Many of his NYPD contributors have Hispanic-sounding surnames. Their donations to Mr. Ferrer, who is Puerto Rican and has strong support among members of minority groups, is not surprising, but it does not mean the influential Patrolmen’s Benevolent Association, the police union, will follow suit. Though the PBA has not made its endorsement, it has been in a bitter battle with Mr. Bloomberg over salary increases and will almost certainly back one of the Democrats. The PBA has given $3,700 to Mr. Miller – an indication that it may favor him – but unions often sprinkle their wealth among candidates, and unlike Mr. Ferrer, Mr. Miller currently has an influential position in city government.

The president of the PBA, Patrick Lynch, said yesterday through a spokesman that police officers often do not have enough money to make political contributions. “They barely get by on what the city pays them,” he said. “Most of them understand and are supportive of the organization and allow the PBA to speak on their behalf politically.”

The PBA spokesman, Al O’Leary, said he would not read too much into the number of NYPD officers donating to Mr. Ferrer. The president of the United Federation of Teachers, Randi Weingarten, said the same about the donations from employees of the education department to Ms. Fields. Of the Manhattan borough president’s 2,345 donations, 112 came from city employees, 50 of whom were public-school teachers, principals, or clerical workers.

Ms. Weingarten said the UFT – which is currently negotiating a contract with the city – was making contributions to all of the Democratic candidates who asked, but she said it was premature to consider an endorsement.

In 2001, the teachers union endorsed the incumbent city comptroller, Alan Hevesi, in the Democratic mayoral primary then backed Mr.
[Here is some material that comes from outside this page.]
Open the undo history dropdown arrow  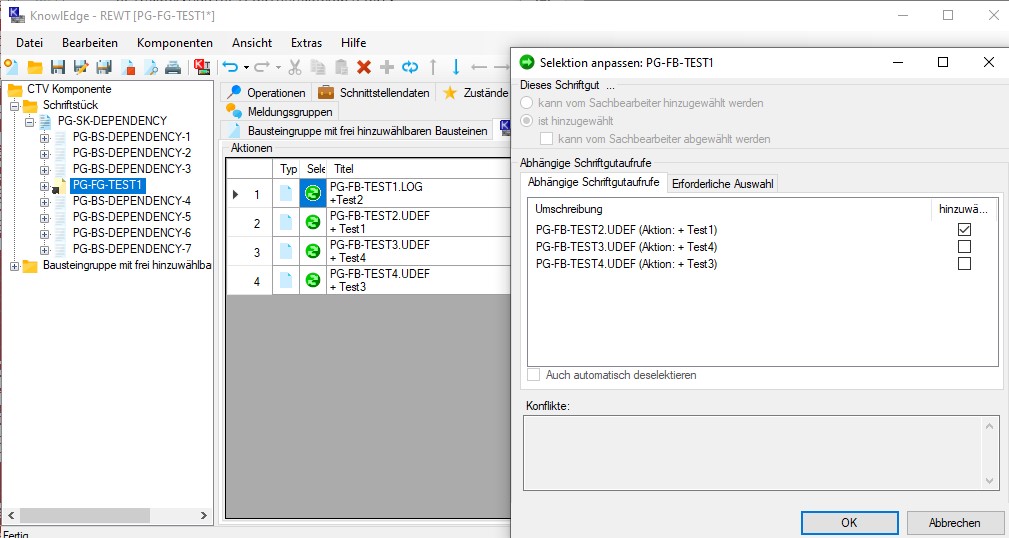click(x=246, y=68)
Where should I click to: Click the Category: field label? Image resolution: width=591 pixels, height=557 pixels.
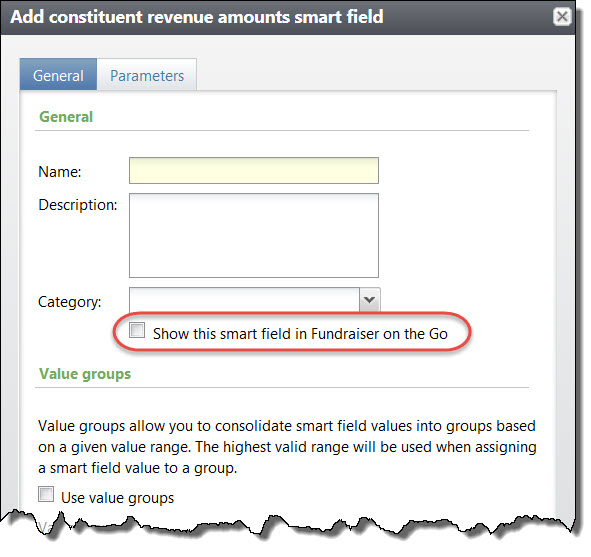(x=70, y=302)
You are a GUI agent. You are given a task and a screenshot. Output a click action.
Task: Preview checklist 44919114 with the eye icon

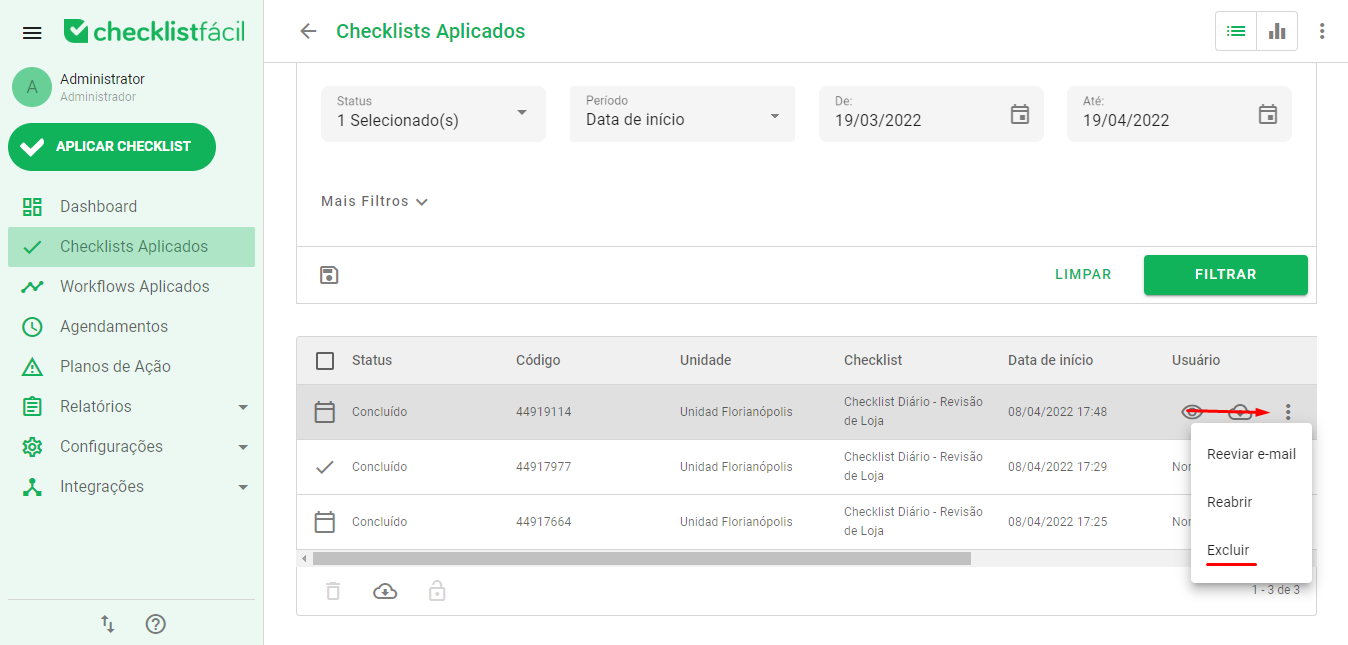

Ferrer in his runoff with Mr. Green, who was the city’s public advocate.

Ms. Weingarten, who last month was Mr. Bloomberg’s guest at a Yankee playoff game, said yesterday she had “never seen an administration that treats the teachers in the classroom with such disrespect as this one.”

Just as municipal employees differed in their choices among the potential Democratic mayoral candidates, the contenders also have received donations from different celebrities. The lawyer who famously won O.J. Simpson’s acquittal, Johnnie Cochran, donated to Mr. Thompson. An owner of the Upper West Side’s best-known gourmet market, Saul Zabar, donated to Mr. Ferrer. A founder of the famed Zagat Survey, Nina Zagat, donated to Mr. Miller.

The council speaker also received $100 from an employee of Bloomberg L.P., the company the mayor founded.